Itulah gaya eufemisme yang sudah menggejala di dalam kekuasaan. Eufemisme secara harfia berarti penghalusan kata atau istilah. Tetapi, dalam praktiknya eufemisme sudah menjadi penipuan kepada masyarakat.

Anda yang gemar lagu-lagu campursari hafal dengan lagu ‘’Oplosan’’, yang memperingatkan penggemar oplosan untuk menghentikan kebiasaan minum oplosan. ‘’Tutupen botolmu, tutupen oplosanmu’’. Tutuplah botolmu, tutuplah oplosanmu. Begitu warning dalam reff lagu itu.

Alih-alih menjadi peringatan, lagu itu malah menjadi ‘’anthem’’ lagu kebangsaan para peminum oplosan. Mereka memlesetkan reff itu menjadi ‘’cucupen botolmu, cucupen oplosanmu’’, teguklah botolmu, teguklah oplosanmu.

Kasus oplosan dengan skala yang lebih heboh terjadi di salah satu anak perusahaan Pertamina. Kejaksaan Agung mengungkap kasus mega-korupsi di anak perusahaan Pertamina yang merugikan negara Rp 197 Triliun. Korupsi dilakukan dengan mengoplos produk Pertamina jenis Pertalite dengan jenis Pertamax.
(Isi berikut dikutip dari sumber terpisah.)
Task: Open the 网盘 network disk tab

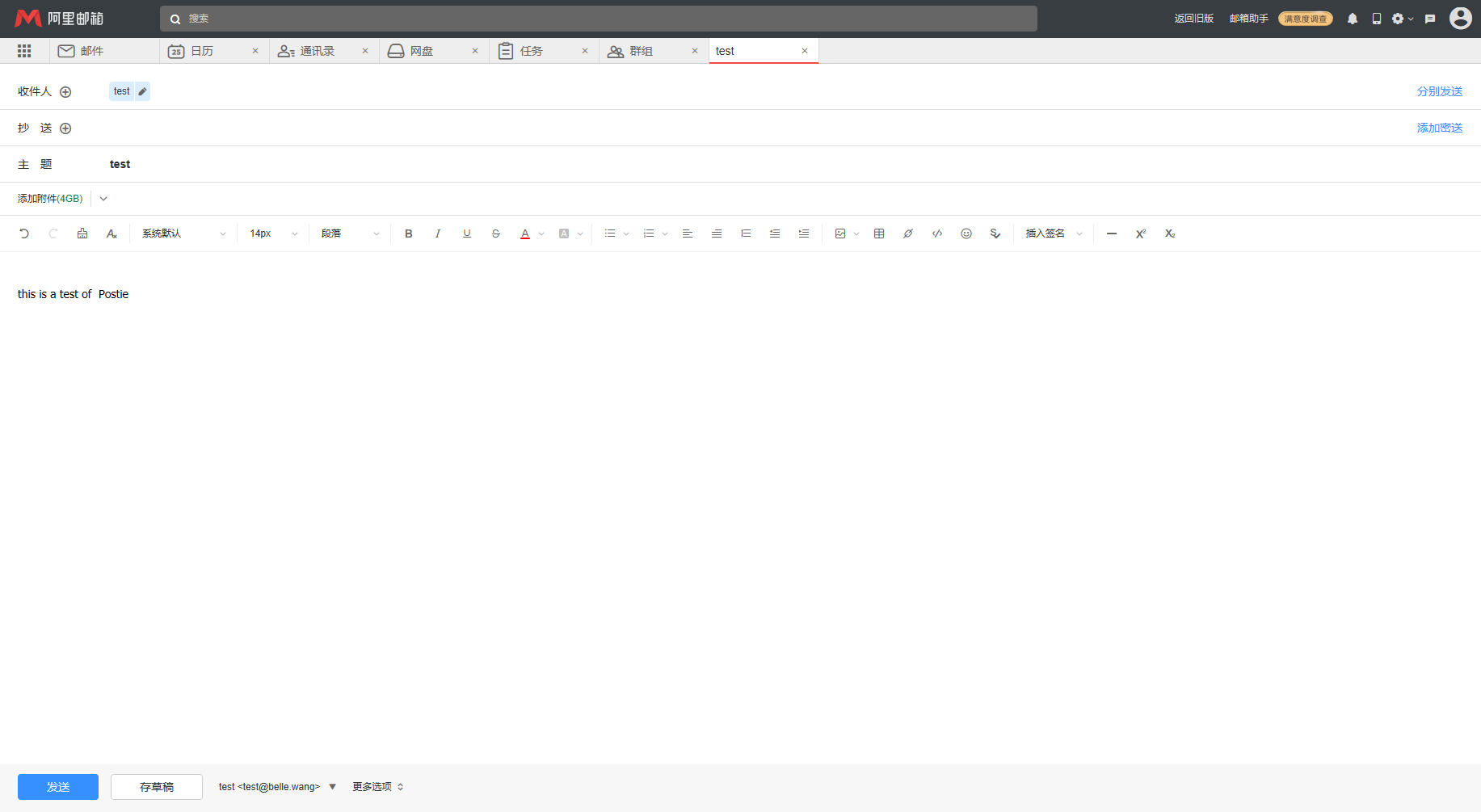Action: 422,51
Yang pertama adalah BBM untuk rakyat jelata yang dapat subsiddi, dan yang kedua adalah BBM untuk kelas menengah yang tidak boleh menerima subsidi.
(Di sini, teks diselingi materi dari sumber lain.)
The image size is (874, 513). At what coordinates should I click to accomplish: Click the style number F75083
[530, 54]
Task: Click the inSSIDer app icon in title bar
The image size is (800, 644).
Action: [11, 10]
Selama ini pemakai Pertamax merasa keren, karena tidak perlu antre dan tidak perlu mendaftarkan kendaraannya sebagai penerima subsidi. Tiap kali datang ke SPBU pemakai Pertamax berani membuka kaca mobil dan melirik dengan bangga kepada antrean BBM bersubsidi. Ternyata, ketahuan bahwa BBM non-subsidi kualitasnya sama saja dengan BBM bersubsidi. Kata netizen, Pertamax rasa Pertalite.

Korupsi ala Pertamina ini benar-benar korupsi level brutal. Korupsi ini masuk kategori korupsi ‘’luar biadab’’. Para koruptor yang terlibat dalam skandal ini benar-benar bertindak di luar ‘’nurul’’, menipu matang-matang konsumen Pertamina seluruh Indonesia.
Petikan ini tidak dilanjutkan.